### Available records
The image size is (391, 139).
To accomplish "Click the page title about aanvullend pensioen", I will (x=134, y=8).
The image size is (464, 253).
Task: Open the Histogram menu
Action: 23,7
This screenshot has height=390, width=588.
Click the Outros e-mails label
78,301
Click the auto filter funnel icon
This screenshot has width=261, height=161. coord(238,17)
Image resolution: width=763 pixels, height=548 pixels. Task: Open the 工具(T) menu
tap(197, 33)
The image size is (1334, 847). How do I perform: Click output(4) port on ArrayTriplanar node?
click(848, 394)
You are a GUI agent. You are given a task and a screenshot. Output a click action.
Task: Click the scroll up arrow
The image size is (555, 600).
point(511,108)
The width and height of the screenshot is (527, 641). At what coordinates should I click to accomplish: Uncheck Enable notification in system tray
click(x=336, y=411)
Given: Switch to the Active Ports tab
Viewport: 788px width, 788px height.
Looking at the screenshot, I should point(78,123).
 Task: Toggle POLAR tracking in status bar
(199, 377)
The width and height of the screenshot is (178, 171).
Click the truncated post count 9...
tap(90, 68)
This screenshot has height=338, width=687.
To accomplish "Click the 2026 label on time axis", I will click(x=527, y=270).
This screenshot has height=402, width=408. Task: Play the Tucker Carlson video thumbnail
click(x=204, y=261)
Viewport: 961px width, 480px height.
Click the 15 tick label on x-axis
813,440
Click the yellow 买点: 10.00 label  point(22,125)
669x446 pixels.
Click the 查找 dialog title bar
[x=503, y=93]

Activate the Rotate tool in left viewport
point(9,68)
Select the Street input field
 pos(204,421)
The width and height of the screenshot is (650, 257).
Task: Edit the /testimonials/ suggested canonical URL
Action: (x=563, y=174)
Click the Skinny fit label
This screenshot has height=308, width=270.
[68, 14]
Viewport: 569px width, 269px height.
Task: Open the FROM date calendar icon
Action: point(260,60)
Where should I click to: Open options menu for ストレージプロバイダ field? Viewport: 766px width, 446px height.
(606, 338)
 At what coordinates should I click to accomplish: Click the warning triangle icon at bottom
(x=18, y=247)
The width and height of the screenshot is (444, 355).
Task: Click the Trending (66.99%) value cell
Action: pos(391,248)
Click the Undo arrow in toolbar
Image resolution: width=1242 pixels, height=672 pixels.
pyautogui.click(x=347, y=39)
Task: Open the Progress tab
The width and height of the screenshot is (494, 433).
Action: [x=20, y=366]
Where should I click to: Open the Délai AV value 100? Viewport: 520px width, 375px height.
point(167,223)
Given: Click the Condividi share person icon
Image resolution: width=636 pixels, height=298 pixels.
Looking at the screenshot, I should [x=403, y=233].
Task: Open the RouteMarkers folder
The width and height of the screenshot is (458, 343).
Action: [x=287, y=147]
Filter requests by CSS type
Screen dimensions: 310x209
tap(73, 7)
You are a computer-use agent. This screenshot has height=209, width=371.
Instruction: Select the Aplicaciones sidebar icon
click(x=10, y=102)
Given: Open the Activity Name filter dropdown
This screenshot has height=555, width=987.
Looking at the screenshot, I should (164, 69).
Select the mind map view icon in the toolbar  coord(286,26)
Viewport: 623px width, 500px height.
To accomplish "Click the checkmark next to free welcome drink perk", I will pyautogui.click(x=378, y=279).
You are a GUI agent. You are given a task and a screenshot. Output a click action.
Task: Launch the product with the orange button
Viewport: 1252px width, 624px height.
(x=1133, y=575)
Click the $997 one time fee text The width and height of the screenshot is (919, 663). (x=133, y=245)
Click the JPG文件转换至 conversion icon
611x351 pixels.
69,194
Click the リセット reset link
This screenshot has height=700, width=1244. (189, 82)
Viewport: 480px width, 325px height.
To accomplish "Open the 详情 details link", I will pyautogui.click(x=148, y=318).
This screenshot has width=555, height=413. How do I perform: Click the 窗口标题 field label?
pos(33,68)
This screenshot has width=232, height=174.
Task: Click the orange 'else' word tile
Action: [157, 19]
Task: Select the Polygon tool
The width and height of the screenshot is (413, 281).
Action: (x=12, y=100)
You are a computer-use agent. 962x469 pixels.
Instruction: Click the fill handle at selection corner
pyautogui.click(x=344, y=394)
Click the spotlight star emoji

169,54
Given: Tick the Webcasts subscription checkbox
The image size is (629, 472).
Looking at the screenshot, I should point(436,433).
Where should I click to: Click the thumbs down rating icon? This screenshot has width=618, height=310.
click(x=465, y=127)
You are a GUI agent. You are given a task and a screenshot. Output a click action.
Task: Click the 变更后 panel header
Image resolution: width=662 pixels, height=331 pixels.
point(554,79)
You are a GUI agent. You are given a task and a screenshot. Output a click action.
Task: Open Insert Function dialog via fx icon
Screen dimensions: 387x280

### What is needed
The records above should be returned exactly.

### Task output
The image size is (391, 139).
To accomplish "Click the page title about aanvullend pensioen", I will (x=134, y=8).
The image size is (464, 253).
Task: Open the Histogram menu
Action: 23,7
This screenshot has height=390, width=588.
Click the Outros e-mails label
78,301
Click the auto filter funnel icon
This screenshot has width=261, height=161. coord(238,17)
Image resolution: width=763 pixels, height=548 pixels. Task: Open the 工具(T) menu
tap(197, 33)
The image size is (1334, 847). How do I perform: Click output(4) port on ArrayTriplanar node?
click(848, 394)
You are a GUI agent. You are given a task and a screenshot. Output a click action.
Task: Click the scroll up arrow
The image size is (555, 600).
point(511,108)
The width and height of the screenshot is (527, 641). At what coordinates should I click to accomplish: Uncheck Enable notification in system tray
click(x=336, y=411)
Given: Switch to the Active Ports tab
Viewport: 788px width, 788px height.
Looking at the screenshot, I should point(78,123).
 Task: Toggle POLAR tracking in status bar
(199, 377)
The width and height of the screenshot is (178, 171).
Click the truncated post count 9...
tap(90, 68)
This screenshot has height=338, width=687.
To accomplish "Click the 2026 label on time axis", I will click(x=527, y=270).
This screenshot has height=402, width=408. Task: Play the Tucker Carlson video thumbnail
click(x=204, y=261)
Viewport: 961px width, 480px height.
Click the 15 tick label on x-axis
813,440
Click the yellow 买点: 10.00 label  point(22,125)
669x446 pixels.
Click the 查找 dialog title bar
[x=503, y=93]

Activate the Rotate tool in left viewport
point(9,68)
Select the Street input field
 pos(204,421)
The width and height of the screenshot is (650, 257).
Task: Edit the /testimonials/ suggested canonical URL
Action: (x=563, y=174)
Click the Skinny fit label
This screenshot has height=308, width=270.
[68, 14]
Viewport: 569px width, 269px height.
Task: Open the FROM date calendar icon
Action: point(260,60)
Where should I click to: Open options menu for ストレージプロバイダ field? Viewport: 766px width, 446px height.
(606, 338)
 At what coordinates should I click to accomplish: Click the warning triangle icon at bottom
(x=18, y=247)
The width and height of the screenshot is (444, 355).
Task: Click the Trending (66.99%) value cell
Action: pos(391,248)
Click the Undo arrow in toolbar
Image resolution: width=1242 pixels, height=672 pixels.
pyautogui.click(x=347, y=39)
Task: Open the Progress tab
The width and height of the screenshot is (494, 433).
Action: [x=20, y=366]
Where should I click to: Open the Délai AV value 100? Viewport: 520px width, 375px height.
point(167,223)
Given: Click the Condividi share person icon
Image resolution: width=636 pixels, height=298 pixels.
Looking at the screenshot, I should [x=403, y=233].
Task: Open the RouteMarkers folder
The width and height of the screenshot is (458, 343).
Action: [x=287, y=147]
Filter requests by CSS type
Screen dimensions: 310x209
tap(73, 7)
You are a computer-use agent. This screenshot has height=209, width=371.
Instruction: Select the Aplicaciones sidebar icon
click(x=10, y=102)
Given: Open the Activity Name filter dropdown
This screenshot has height=555, width=987.
Looking at the screenshot, I should (164, 69).
Select the mind map view icon in the toolbar  coord(286,26)
Viewport: 623px width, 500px height.
To accomplish "Click the checkmark next to free welcome drink perk", I will pyautogui.click(x=378, y=279).
You are a GUI agent. You are given a task and a screenshot. Output a click action.
Task: Launch the product with the orange button
Viewport: 1252px width, 624px height.
(x=1133, y=575)
Click the $997 one time fee text The width and height of the screenshot is (919, 663). (x=133, y=245)
Click the JPG文件转换至 conversion icon
611x351 pixels.
69,194
Click the リセット reset link
This screenshot has height=700, width=1244. (189, 82)
Viewport: 480px width, 325px height.
To accomplish "Open the 详情 details link", I will pyautogui.click(x=148, y=318).
This screenshot has width=555, height=413. How do I perform: Click the 窗口标题 field label?
pos(33,68)
This screenshot has width=232, height=174.
Task: Click the orange 'else' word tile
Action: [157, 19]
Task: Select the Polygon tool
The width and height of the screenshot is (413, 281).
Action: (x=12, y=100)
You are a computer-use agent. 962x469 pixels.
Instruction: Click the fill handle at selection corner
pyautogui.click(x=344, y=394)
Click the spotlight star emoji

169,54
Given: Tick the Webcasts subscription checkbox
The image size is (629, 472).
Looking at the screenshot, I should point(436,433).
Where should I click to: Click the thumbs down rating icon? This screenshot has width=618, height=310.
click(x=465, y=127)
You are a GUI agent. You are given a task and a screenshot. Output a click action.
Task: Click the 变更后 panel header
Image resolution: width=662 pixels, height=331 pixels.
point(554,79)
You are a GUI agent. You are given a task and a screenshot. Output a click action.
Task: Open Insert Function dialog via fx icon
Screen dimensions: 387x280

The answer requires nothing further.